**Stored records**
%%

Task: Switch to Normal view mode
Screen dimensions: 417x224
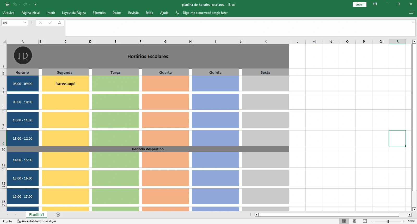Action: 344,221
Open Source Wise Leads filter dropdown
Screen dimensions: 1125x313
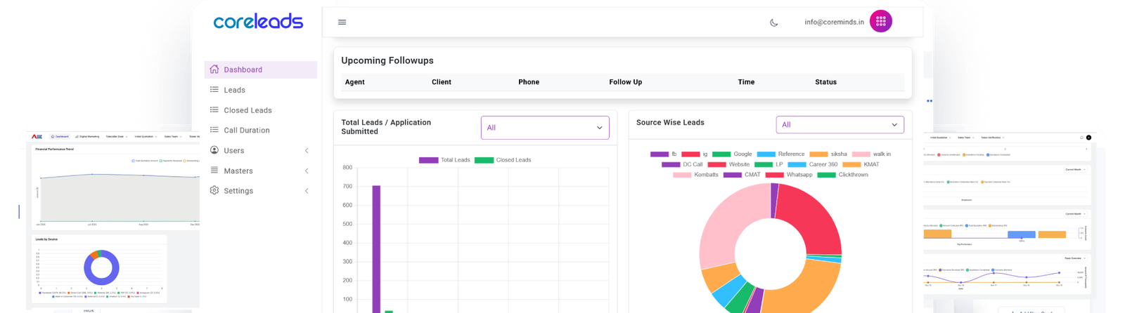(x=840, y=125)
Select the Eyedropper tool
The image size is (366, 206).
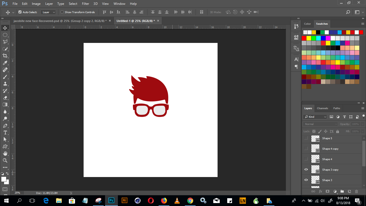point(5,63)
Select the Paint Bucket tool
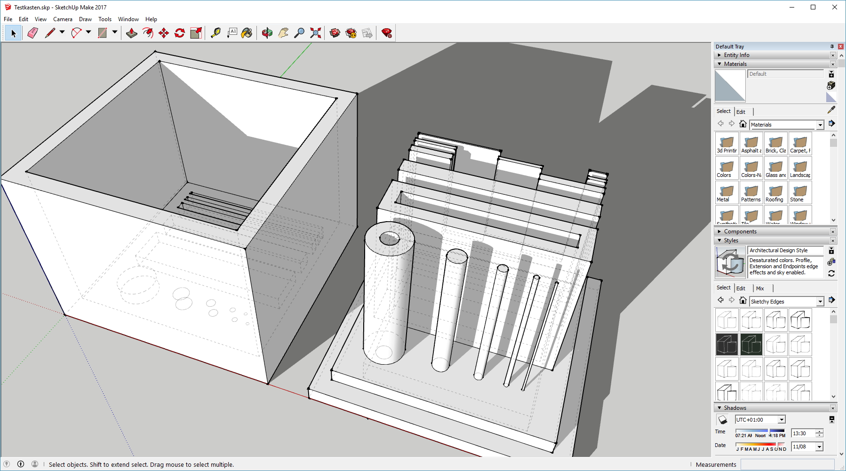 247,33
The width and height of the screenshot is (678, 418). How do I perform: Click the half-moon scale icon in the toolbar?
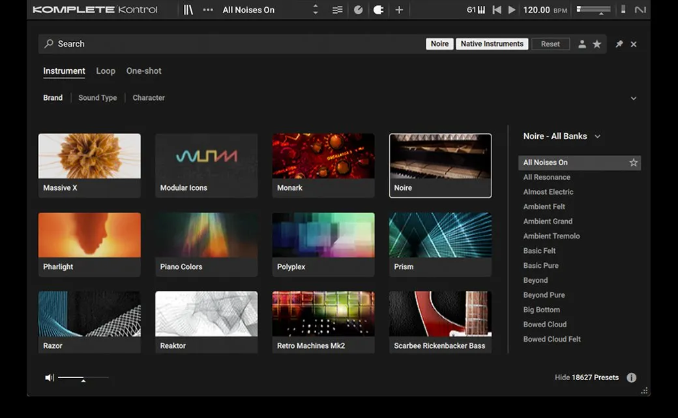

%%

Set the records down again exactly, and omit any picture in them.

Task: Switch to Normal view mode
Screen dimensions: 417x224
Action: 344,221
Open Source Wise Leads filter dropdown
Screen dimensions: 1125x313
(x=840, y=125)
Select the Eyedropper tool
The image size is (366, 206).
point(5,63)
Select the Paint Bucket tool
 247,33
The width and height of the screenshot is (678, 418). How do I perform: Click the half-moon scale icon in the toolbar?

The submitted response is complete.